Risks and Benefits of Considering the Two New Phenotypes Proposed by the Rotterdam 2003 Criteria as PCOS
What are the risks and benefits of accepting these two phenotypes and consequently the Rotterdam 2003 criteria as the new definition of PCOS? The negative impact of labeling the two new phenotypes proposed by the Rotterdam 2003 criteria (i.e. ovulatory women with polycystic ovaries and hyperandrogenism and, particularly, oligoanovulatory women with polycystic ovaries, but without hyperandrogenism) as PCOS can be significant. Although the proceedings of the Rotterdam 2003 conference acknowledged that the criteria were possibly not suitable for trials focusing on clinical outcomes in women with PCOS, the reality is that they are being used as such. Because these criteria increase the phenotypic heterogeneity of the disorder, their use will decrease the ability of genetic and other molecular studies to detect a common underlying abnormality. The use of these criteria also implies that we already understand the health risks of these newly proposed phenotypes far more than we do, potentially stifling future investigation. Importantly, the adoption of these criteria suggests to patients and their physicians that women with these new phenotypes are at increased risk for metabolic and cardiovascular consequences, as are patients with more classic forms of PCOS, despite the absence of data in this regard. Finally, these criteria have the potential of negatively affecting the insurability of patients who may have been prematurely labeled as having PCOS.

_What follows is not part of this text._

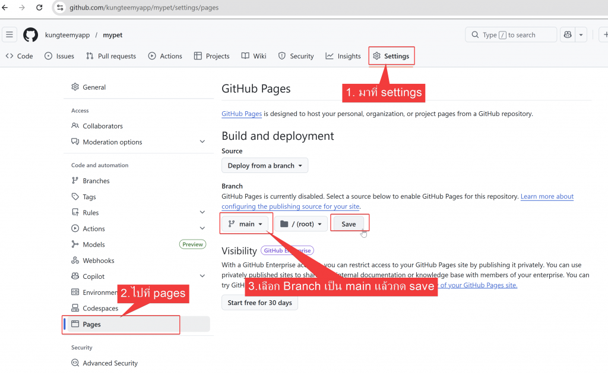The height and width of the screenshot is (374, 608).
Task: Open the GitHub Pages documentation link
Action: (242, 114)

Alternatively, we should recognize that a finding of polycystic ovaries can predict the response to ovulation induction, because women with this ovarian morphology are more sensitive to gonadotropin stimulation than spontaneously cycling women, possibly as a result of the larger pool of small antral follicles available for recruitment (44). However, patient management need only be tailored to the ovarian morphology observed at the time of treatment and, consequently, does not require a previous diagnosis of PCOS.